The mood is rather somber, at least more than what the typical theatre audience would expect. It’s the evening’s last performance, and we are called to gather for a brief word from the playwright.

Caution. This play needs you to be quiet. And sit close. These are his words as he ushers us in.

Three transparent panels stand behind her. The woman, in a contrasting white dress, studies her audience as she begins her monologue about the functioning of the heart.

Subsequent images of heart scans take over the room as we are taken into the journey of her own body — through an accident that left her in a coma, for thirty days.

What you don’t know, she states, is what happens before you die.

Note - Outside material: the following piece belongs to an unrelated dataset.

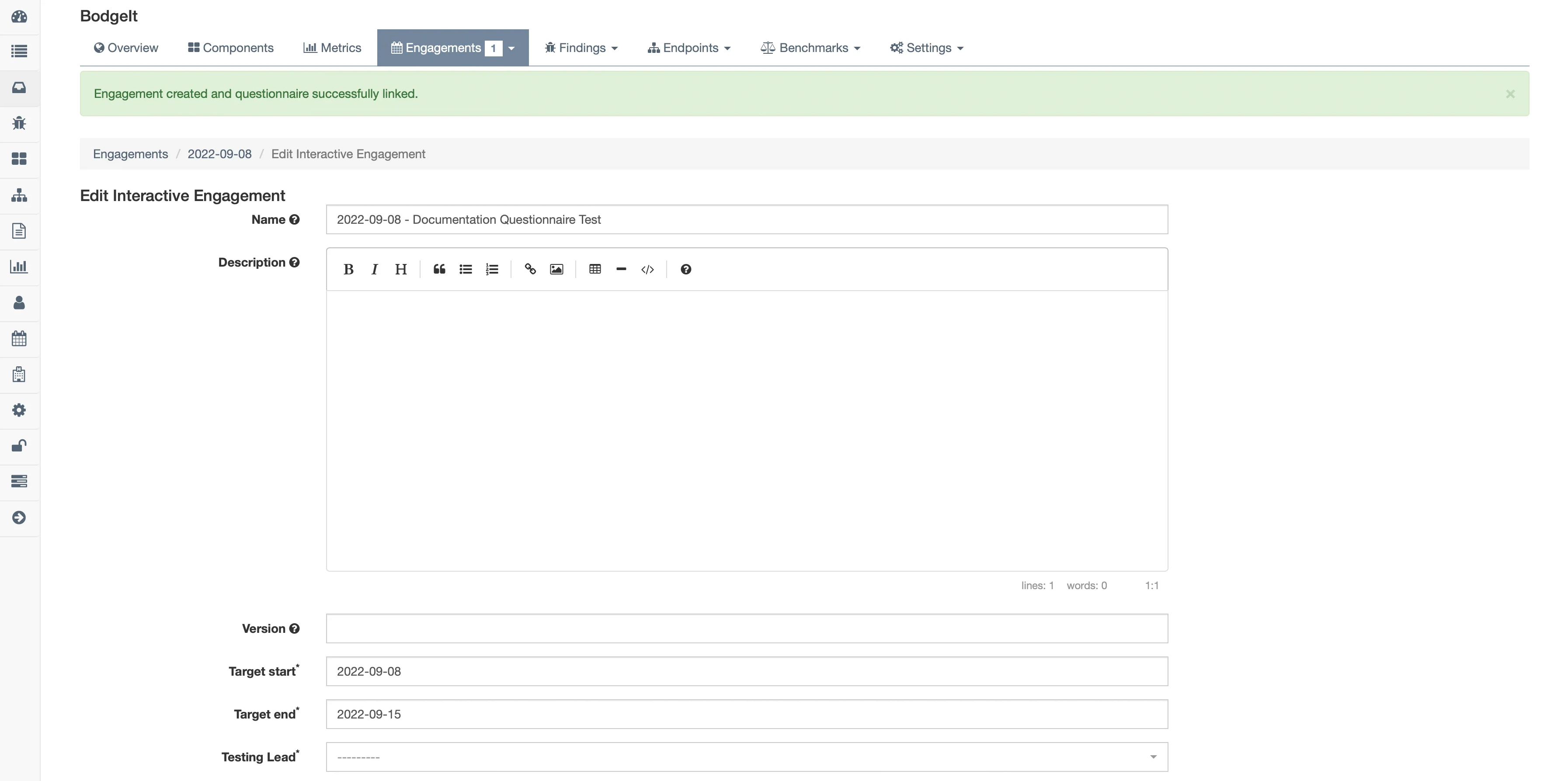Click the Engagements breadcrumb link
Image resolution: width=1568 pixels, height=781 pixels.
click(130, 154)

“Barzakh” is an arabic word that illustrates the ambiguous space between life and death, and the title of the play.

The journey inside the human mind is one that never stops, not even when the heart stops beating. The audience embarked on a journey of mysterious assumptions and converging imagery that left us wondering, “where to from here”?

One key aspect of the show is the relationship between time and space, and this is continuously illustrated through the performance’s integration of technology, thus bringing an entirely new outlook on multimedia performance.

The marriage of sound and picture served as a vehicle to enhanced exploration. An “out of body” experience not only felt by the character, but also a shared experience for all involved.

There is also the fact that this show is performed entirely in Arabic, keeping true to its Lebanese origins. Though a shock at first, the challenge came when the audience had to choose between relying on body language or resorting to reading the subtitles.


As in theatre, so in life communication comes in different shapes and forms, and “Barzakh” managed to successfully remind the audience that theatrical expression is not necessarily verbal, but emcopasses, instead, an array of visual aids to convey a message.

“Barzakh” is a challenging performance based on a deeply personal experience, and it will be on show again on Sunday, the 27th of November.